Domingo 8 DE Diciembre DE 2019
Domingo

De Sindicatos, PGN y OIT

Laura Castañeda
Sociedad de Plumas

Fecha de publicación: 21-02-16
Ilustración Víctor Matamoros > El periódico

La Junta Directiva del recién electo Congreso de la República, con Mario Taracena a la cabeza, nos ha sorprendido revelando información inédita y alarmante sobre los sueldos y prestaciones exorbitantes a la que tienen derecho sus empleados, por virtud de derechos adquiridos, y no de mérito, en uno de los sindicatos de esa institución.

Pero la reflexión que cabe hacerse es: ¿cuántos sindicatos existen en el Estado y cuánto le cuestan al país?

La información puede verse de manera dramática si se segmenta por ministerios, o por porcentaje de recaudación, o por niños desnutridos que no pueden ser atendidos, o por subsidios de vivienda que no se otorgan, o por carreteras que no se construyen.

El tamaño del Estado puede que sea “pequeño”, como afirmó recientemente el Ministro de Finanzas, yo en lo personal opino lo contrario, pero el hoyo y la lesividad que los pactos colectivos le propinan a las finanzas públicas es de magnitud alarmante.

En contraposición a esta realidad, Guatemala es denunciada asiduamente en la OIT por la variedad de sindicatos que existen. Algunos reconocidos por el Estado otros no, y por confederaciones de sindicatos con representación multinacional. Los representantes del Estado y el sector patronal ocupan el 100 por ciento de su tiempo en la documentación y defensa del país en esos foros. Las denuncias más comunes son el asesinato, la persecución a líderes sindicales y la conspiración del Estado para que la libertad de asociación y la negociación colectiva estén limitadas.

Nada más contrario a esta realidad. El Ministerio de Trabajo y Seguridad Social inscribe alrededor de cinco a siete sindicatos por día.
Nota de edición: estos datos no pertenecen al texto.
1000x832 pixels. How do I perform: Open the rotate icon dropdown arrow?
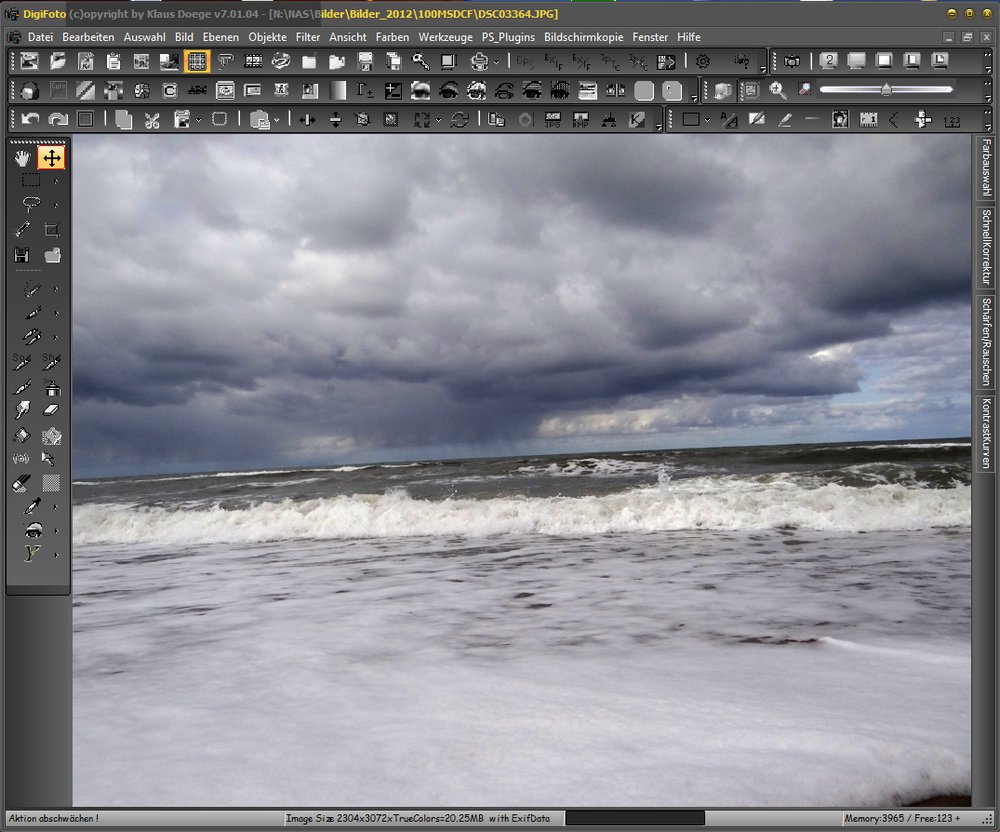click(438, 120)
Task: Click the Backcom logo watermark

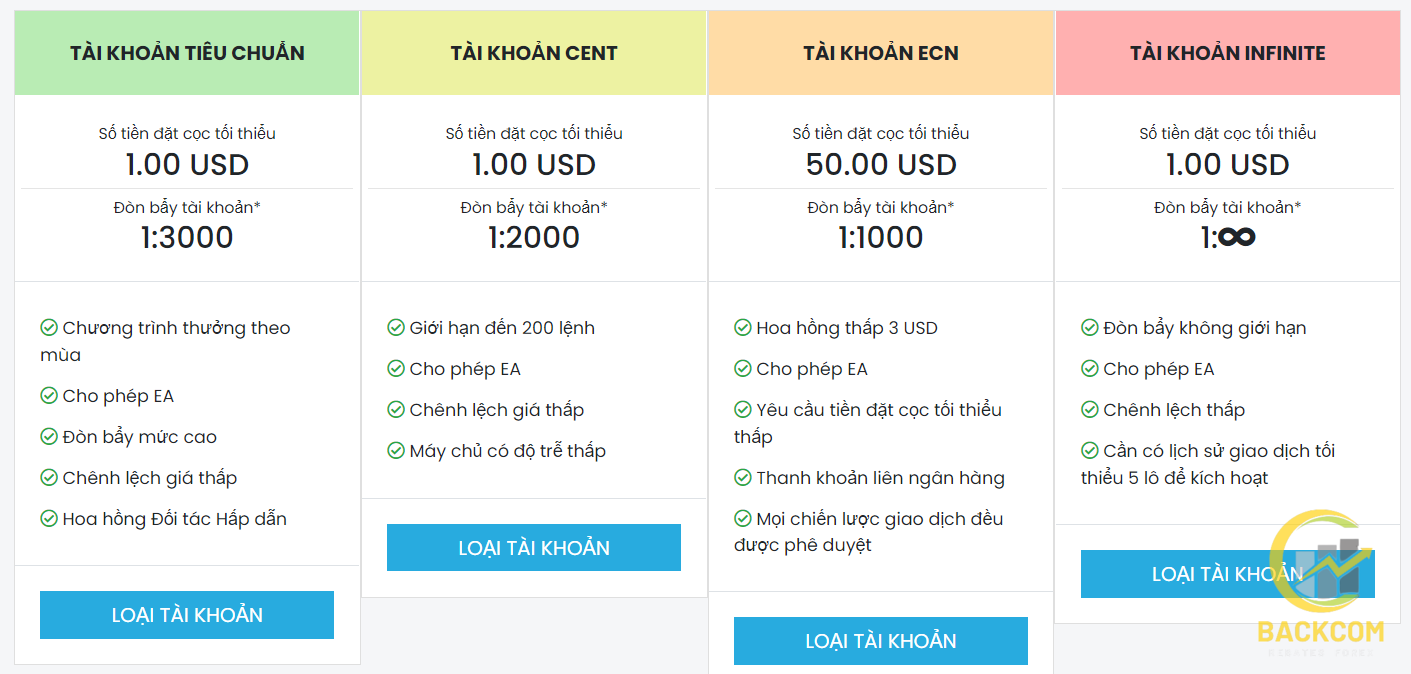Action: point(1320,583)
Una de las exigencias de OIT es promover y facilitar la sindicalización de los trabajadores en el país, lo cual Guatemala cumple al pie de la letra.
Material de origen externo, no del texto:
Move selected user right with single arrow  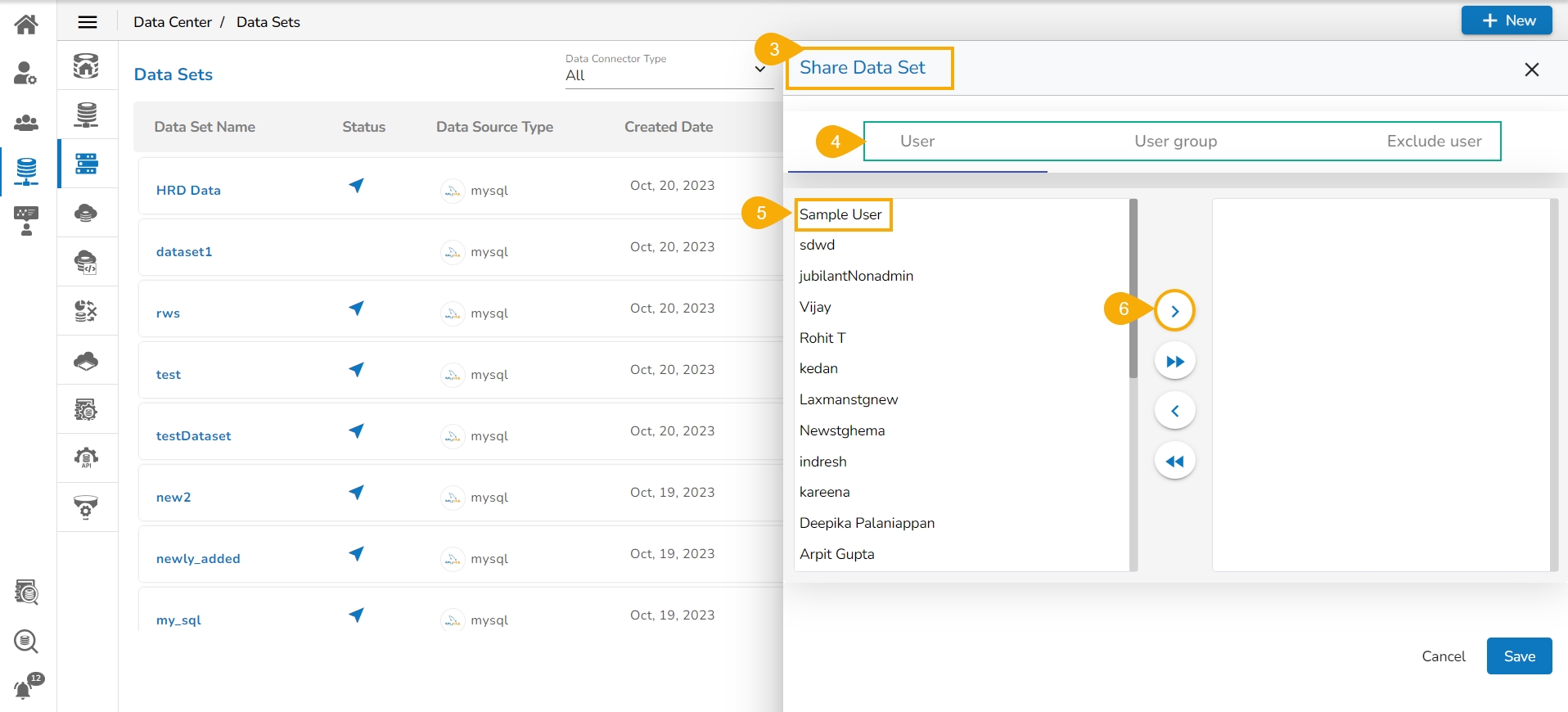coord(1174,311)
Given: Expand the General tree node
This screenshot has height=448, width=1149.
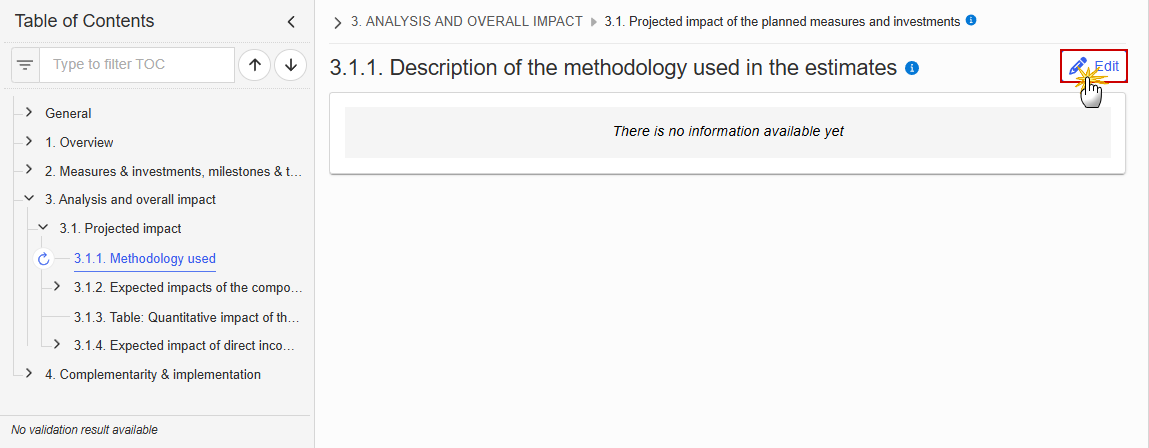Looking at the screenshot, I should point(29,112).
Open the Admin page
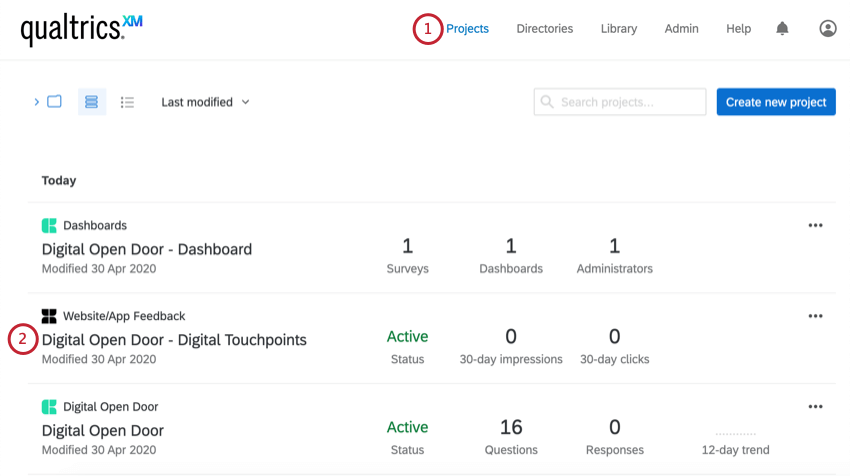 click(x=682, y=29)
El Estado gasta enormes cantidades de dinero en dar protección a líderes sindicales y, como es de conocimiento público, los miembros del sindicato en cualquier instancia pública son los trabajadores que menos trabajan y que más beneficios obtienen. En algunos casos, como el de Joviel o Luis, no solo le cuestan al país miles de millones de quetzales de pérdidas por días no laborados en manifestaciones y bloqueos, sino que también atentan contra la institucionalidad del Estado y el desarrollo integral de los guatemaltecos, desde la etapa escolar.

Curiosamente en la administración de la exfiscal Claudia Paz y Paz, identificada abiertamente con la ideología de izquierda y los sindicatos, Guatemala pudo probar en la OIT que el 99 por ciento de los casos judiciales en donde se acusaba al Estado de criminalización de la lucha sindical, los móviles de los asesinatos correspondían a crímenes comunes no asociados con el rol del sindicalista, encontrándose casos de líos de faldas, venganzas, robos, delincuencia común y otros. Tan solo el 1 por ciento correspondía a causas propias del rol sindical.
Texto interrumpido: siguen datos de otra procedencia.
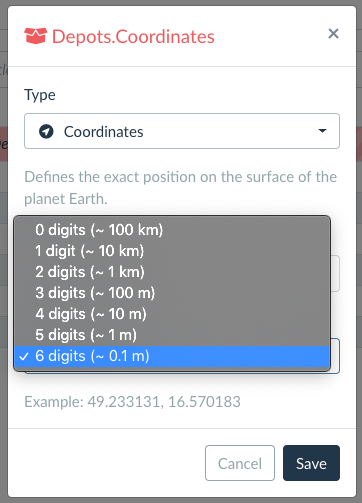362x503 pixels.
Task: Cancel the coordinates attribute changes
Action: (x=240, y=463)
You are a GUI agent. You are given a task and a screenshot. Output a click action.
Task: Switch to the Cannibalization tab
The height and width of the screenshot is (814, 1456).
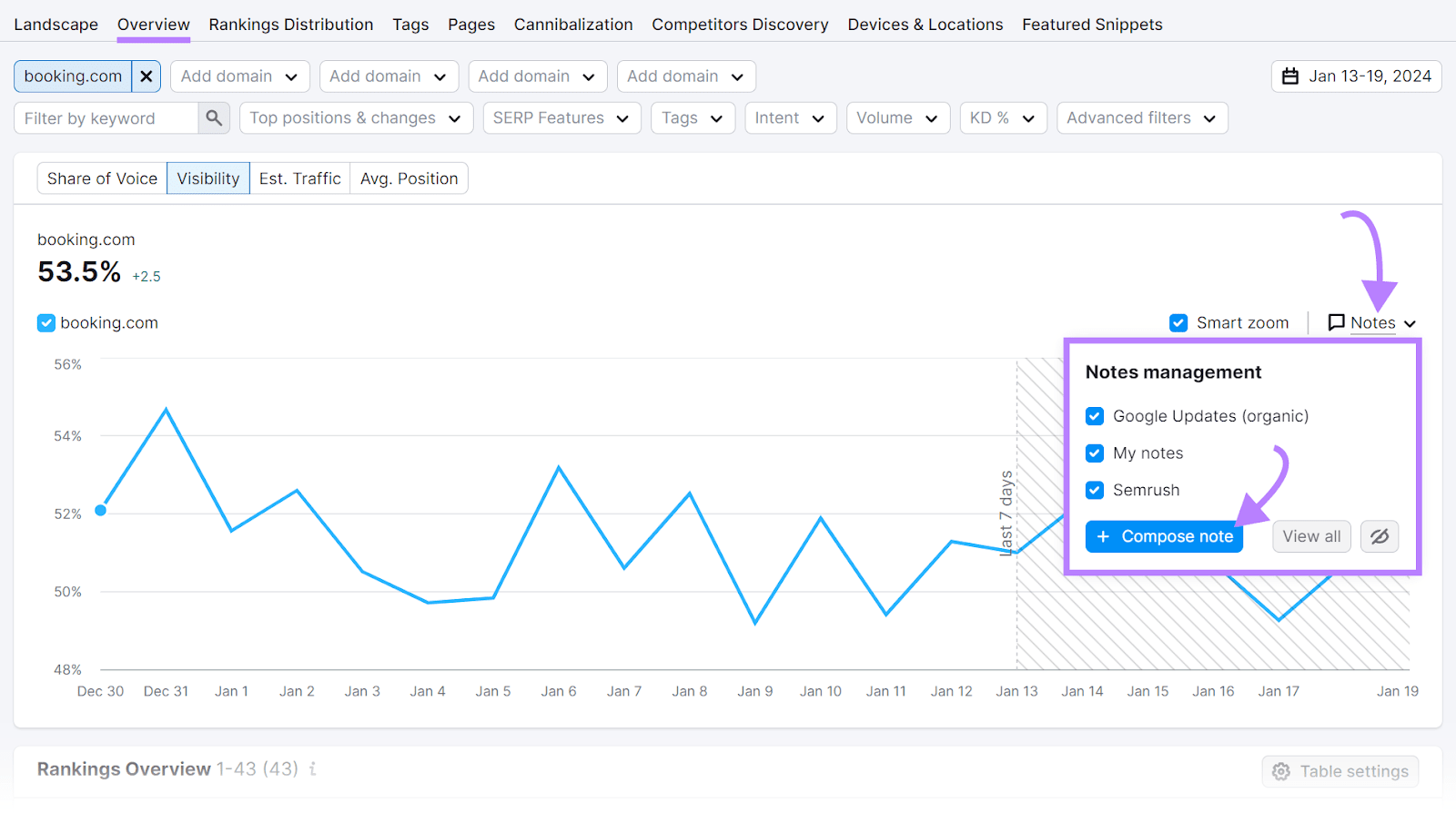pos(573,25)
El Estado de Guatemala se encuentra en una encrucijada económica sin precedentes. El Presupuesto General del Estado está desfinanciado, pero aun así, se deben cumplir las obligaciones absurdas devenidas de pactos colectivos lesivos para la Nación.

¿Cómo desmontar esta estructura absurda de cantidades de sindicatos sin motivo ni fin más que el beneficio propio de los líderes que gozan de inamovilidad y privilegios exagerados?

La Procuraduría General de la Nación dio un paso adelante opinando legalmente sobre la lesividad de uno de los pactos colectivos del Ministerio de Salud Pública y denunciando el pacto colectivo del sindicato más antipopular del Congreso. Pero esto es solo el principio. Una labor responsable de la PGN sería levantar estadísticamente el dato de cuántos sindicatos existen en el Estado, estudiar los pactos colectivos vigentes y dictaminar cuáles son lesivos para los intereses del Estado y proceder con su denuncia.

Si a la OIT/Naciones Unidas le interesa recuperar su reputación perdida, debería adherirse a la denuncia, ya que como organismo que promueve el trabajo digno y DECENTE, sí óigase bien, DECENTE no puede seguir apañando el sindicalismo chantajista y ventajoso que tiene sumida en la crisis económica al Estado de Guatemala.

Sociedad de Plumas es una red de colaboradores comprometidos con promover en las páginas editoriales el balance, el contraste y la propuesta constructiva.